Goal of the exercise
Give the items again from the line containing "has height=971, width=1177." through the line containing "Image resolution: width=1033", replacing "Instruction" with "Step" and changing nothing else. Include only those lines.

Material shown
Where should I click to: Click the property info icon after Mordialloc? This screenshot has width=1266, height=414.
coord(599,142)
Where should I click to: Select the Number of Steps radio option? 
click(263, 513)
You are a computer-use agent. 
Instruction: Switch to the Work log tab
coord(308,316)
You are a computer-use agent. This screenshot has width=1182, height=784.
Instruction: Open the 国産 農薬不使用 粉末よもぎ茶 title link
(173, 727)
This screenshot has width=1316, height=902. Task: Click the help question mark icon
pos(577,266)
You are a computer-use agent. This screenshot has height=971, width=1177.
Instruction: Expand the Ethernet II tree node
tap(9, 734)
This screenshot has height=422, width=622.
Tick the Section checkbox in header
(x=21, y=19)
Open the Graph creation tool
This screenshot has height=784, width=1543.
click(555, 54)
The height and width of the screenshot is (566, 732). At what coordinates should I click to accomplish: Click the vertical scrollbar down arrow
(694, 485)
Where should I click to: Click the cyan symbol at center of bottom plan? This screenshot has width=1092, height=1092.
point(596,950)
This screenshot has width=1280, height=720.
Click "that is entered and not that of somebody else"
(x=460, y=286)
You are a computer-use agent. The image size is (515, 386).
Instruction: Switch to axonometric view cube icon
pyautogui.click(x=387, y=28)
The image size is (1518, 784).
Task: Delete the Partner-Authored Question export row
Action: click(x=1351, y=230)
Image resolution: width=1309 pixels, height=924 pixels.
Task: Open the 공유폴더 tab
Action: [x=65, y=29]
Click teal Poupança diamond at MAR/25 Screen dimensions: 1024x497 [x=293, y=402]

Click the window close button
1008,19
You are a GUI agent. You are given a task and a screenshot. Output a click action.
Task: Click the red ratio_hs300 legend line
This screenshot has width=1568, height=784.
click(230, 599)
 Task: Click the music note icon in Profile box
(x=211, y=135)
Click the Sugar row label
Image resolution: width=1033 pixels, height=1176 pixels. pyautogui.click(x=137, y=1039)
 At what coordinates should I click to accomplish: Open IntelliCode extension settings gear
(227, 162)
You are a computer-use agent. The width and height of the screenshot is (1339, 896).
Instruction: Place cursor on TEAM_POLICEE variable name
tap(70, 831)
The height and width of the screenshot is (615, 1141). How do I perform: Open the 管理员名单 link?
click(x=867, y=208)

Exercise solution
You are a computer-use agent. This screenshot has height=971, width=1177.
Step: Expand the Ethernet II tree node
tap(9, 734)
This screenshot has height=422, width=622.
Tick the Section checkbox in header
(x=21, y=19)
Open the Graph creation tool
This screenshot has height=784, width=1543.
click(555, 54)
The height and width of the screenshot is (566, 732). At what coordinates should I click to accomplish: Click the vertical scrollbar down arrow
(694, 485)
Where should I click to: Click the cyan symbol at center of bottom plan? This screenshot has width=1092, height=1092.
point(596,950)
This screenshot has width=1280, height=720.
Click "that is entered and not that of somebody else"
(x=460, y=286)
You are a computer-use agent. The image size is (515, 386).
Step: Switch to axonometric view cube icon
pyautogui.click(x=387, y=28)
The image size is (1518, 784).
Task: Delete the Partner-Authored Question export row
Action: click(x=1351, y=230)
Image resolution: width=1309 pixels, height=924 pixels.
Task: Open the 공유폴더 tab
Action: [x=65, y=29]
Click teal Poupança diamond at MAR/25 Screen dimensions: 1024x497 [x=293, y=402]

Click the window close button
1008,19
You are a GUI agent. You are given a task and a screenshot. Output a click action.
Task: Click the red ratio_hs300 legend line
This screenshot has width=1568, height=784.
click(230, 599)
 Task: Click the music note icon in Profile box
(x=211, y=135)
Click the Sugar row label
Image resolution: width=1033 pixels, height=1176 pixels. pyautogui.click(x=137, y=1039)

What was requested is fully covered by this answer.